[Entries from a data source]
----

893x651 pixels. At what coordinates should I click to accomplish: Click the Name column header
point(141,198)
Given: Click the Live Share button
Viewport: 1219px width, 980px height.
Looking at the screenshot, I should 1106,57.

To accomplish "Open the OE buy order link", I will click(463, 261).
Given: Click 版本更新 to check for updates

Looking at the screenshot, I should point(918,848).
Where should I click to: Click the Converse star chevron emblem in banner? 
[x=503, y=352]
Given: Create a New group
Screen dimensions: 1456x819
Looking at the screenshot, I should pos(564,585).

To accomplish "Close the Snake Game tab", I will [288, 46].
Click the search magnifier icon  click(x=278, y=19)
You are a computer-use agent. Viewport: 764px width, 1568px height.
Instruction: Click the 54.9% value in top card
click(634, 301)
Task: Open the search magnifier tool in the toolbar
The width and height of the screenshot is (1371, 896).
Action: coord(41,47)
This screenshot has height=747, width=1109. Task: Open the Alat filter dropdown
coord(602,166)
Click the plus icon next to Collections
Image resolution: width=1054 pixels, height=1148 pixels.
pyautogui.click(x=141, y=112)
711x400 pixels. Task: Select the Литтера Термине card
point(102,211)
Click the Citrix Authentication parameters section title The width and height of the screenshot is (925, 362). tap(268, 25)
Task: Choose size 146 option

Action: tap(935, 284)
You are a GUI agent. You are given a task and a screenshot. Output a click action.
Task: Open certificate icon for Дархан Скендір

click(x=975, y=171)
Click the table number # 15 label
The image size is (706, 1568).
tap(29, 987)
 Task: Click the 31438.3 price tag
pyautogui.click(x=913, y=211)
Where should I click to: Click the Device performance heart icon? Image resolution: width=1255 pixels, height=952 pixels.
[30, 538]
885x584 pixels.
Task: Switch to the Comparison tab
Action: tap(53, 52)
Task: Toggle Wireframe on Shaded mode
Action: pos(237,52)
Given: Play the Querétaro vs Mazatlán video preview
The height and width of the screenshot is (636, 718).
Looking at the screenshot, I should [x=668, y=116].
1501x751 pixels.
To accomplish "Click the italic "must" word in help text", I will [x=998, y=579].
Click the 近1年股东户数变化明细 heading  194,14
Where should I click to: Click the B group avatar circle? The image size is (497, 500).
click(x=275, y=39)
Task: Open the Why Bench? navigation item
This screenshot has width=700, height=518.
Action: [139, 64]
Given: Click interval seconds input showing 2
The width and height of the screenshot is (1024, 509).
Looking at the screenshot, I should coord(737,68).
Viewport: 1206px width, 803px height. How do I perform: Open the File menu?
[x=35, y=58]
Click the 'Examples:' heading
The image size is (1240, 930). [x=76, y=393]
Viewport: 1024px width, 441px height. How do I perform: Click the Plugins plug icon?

----

Please reproduce the entries above word for word, from the start of the entries up to and including the line that contains "Looking at the screenshot, I should pos(564,585).".

893x651 pixels. At what coordinates should I click to accomplish: Click the Name column header
point(141,198)
Given: Click the Live Share button
Viewport: 1219px width, 980px height.
Looking at the screenshot, I should 1106,57.

To accomplish "Open the OE buy order link", I will click(463, 261).
Given: Click 版本更新 to check for updates

Looking at the screenshot, I should point(918,848).
Where should I click to: Click the Converse star chevron emblem in banner? 
[x=503, y=352]
Given: Create a New group
Screen dimensions: 1456x819
Looking at the screenshot, I should pos(564,585).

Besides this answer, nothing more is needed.